Discriminant analysis on SPSS is limited to 12 dependent variables. However, I need 16 for a study I am conducting. Does anyone have a work-around for this or know of a package that can analyse 16 dichotomous variables?
Afraid I do not understand your problem. According to my understanding one has only one dependent variable in Discriminant Analysis (the grouping variable), and several independent variables. I have done discriminant analyses with many more than 12 independent variables. Do you mean the dependent variable is limited to 12 groups in SPSS? Another consideration is that your sample size (number of cases) must be (much) more than the number of independent variables, but in some applications I got around that constraint by doing stepwise discriminant analysis.
Thank you for the clarification. My situation is that the dependent variable has 16 levels and my old SPSS package will only handle 12. A colleague has just told me that newer SPSS versions will handle 16 levels so I will seek out a more modern version. Thanks for your help.
I am afraid your analysis. There are 120 combination of 2-class discrimination using 16 dependent variables. The best combination of independent variables are quiet different, This was common knowledge of pattern recognition.
I think that you are concerned de facto with one variable which may appear in K=16 categories. You have a sample of n data vectors given as a data matrix X of size nxd, where n stands for number of rows (say, samples of wine), and d for number of columns (say, some chemical attributes characterizing the given wine samples). Generally, the wine samples were recorded in K locations.
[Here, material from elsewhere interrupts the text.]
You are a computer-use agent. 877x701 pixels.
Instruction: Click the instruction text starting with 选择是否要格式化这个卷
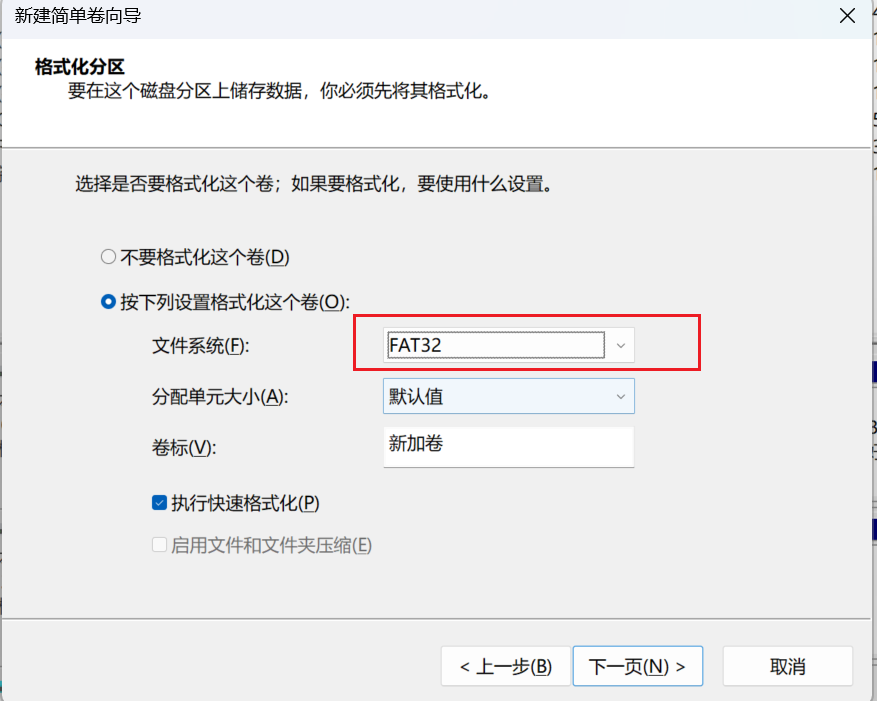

You would like to construct an algorithm which could predict -- for a given sample of wine -- in which location this wine sample was produced.
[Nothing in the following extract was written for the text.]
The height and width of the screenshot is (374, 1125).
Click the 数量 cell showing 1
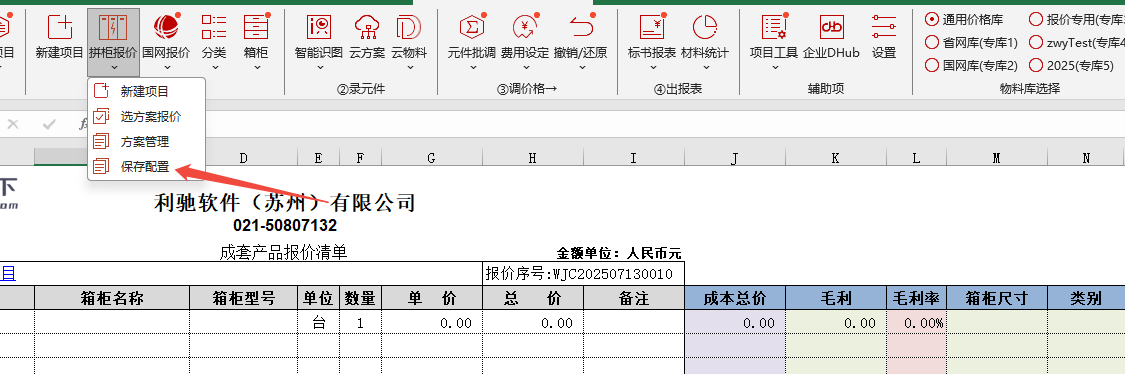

This is a typical problem which may be solved easily by ANN, Artificial Neural Networks, in particular by Multilayer Perceptron (MLP) with one hidden layer, d inputs and K outputs. You will obtain some scores expressing probabilities that a given data sample was produced in each of the assumed K locations.
There is a splendid package NETLAB written by Ian Nabney in Matlab. The package is free and can be downloaded from the author's homepage. Of course, you need license for the basic version of Matlab (certainly, your University has such licence, it is not free, however - without all the toolboxes - Matlab is not so much expensive). Working with NETLAB you are not limited to 12 or 20 categories/classes, however, as was mentioned above, with larger number of classes also a larger data sample is needed. There is also a book by Ian Nabney: NETLAB, Algorithms for Pattern Recognition or another book by C.M. Bishop: Neural Networks for Pattern Recognition explaining the foundations and building strict mathematical models.
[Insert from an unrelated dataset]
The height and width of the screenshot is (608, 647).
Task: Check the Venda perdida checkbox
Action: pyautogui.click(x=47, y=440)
The problem is not with the predictors but with the dependent variable which has 16 different categories. My old SPSS package can only handle 12.
Dear Anna:
Thanks for your enthusiasm but I definitely do not want to use neural networks. I would like to use discriminant analysis as my independent variables are ratio scaled and I would like to develop a perceptual map of the results. Also, I like the easy to interpret results of discriminant analysis.